Simple Things
Ink and Incapability
How to query software program vendor websites for the program version using ruby
This is a followup to my previous article.
The example in the previous post only checked three programs, but with more entries the overall execution time increases. With about 36 entries the execution time is around 20-40 seconds, depending on how fast the websites answer as each website is being accessed in sequence and waiting for each request to complete. This can and will add up. Additionally running the various unix commands in the pipe will not help towards overall efficiency.
So I decided to give it a try to make the script better and a hopefully a lot faster, especially when more websites are being accessed. My first thought was to try it with perl but parsing HTML with perl never quite worked for me when I wrote some test scripts. This may be due to me being inapt using HTML::TreeBuilder and/or XML::XPath. In any case, I was getting nowhere…

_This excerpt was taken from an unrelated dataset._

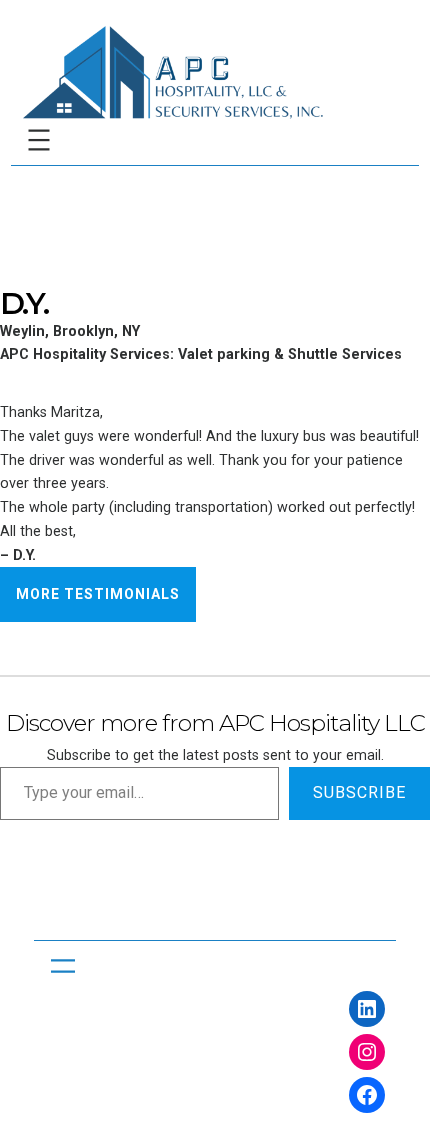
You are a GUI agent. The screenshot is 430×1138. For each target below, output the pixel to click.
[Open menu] (39, 140)
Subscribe (359, 792)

The second choice of a scripting language to use was ruby. As I already had done some website scraping using the ruby gems mechanize, nokogiri and hpricot I thought trying to convert the shell script into a ruby script would be easy. Little did I know :)
Despite the fact it only accesses some websites and stores the version number (and the program name) in a sqlite3 database I hope it can serve as an example on how to use threads, mechanize, nokogiri, sqlite3 and how to pass code to a function.
Adding more checks does not increase the overall runtime too much. A test with 36 entries results in an overall runtime between two to five seconds.
Finding the actual xpath is not that easy, firebug (Firefox) or the Developer Tools from Google Chrome can provide helpful hints but this is best tested in a small test script where also the version extraction ruby code can be written.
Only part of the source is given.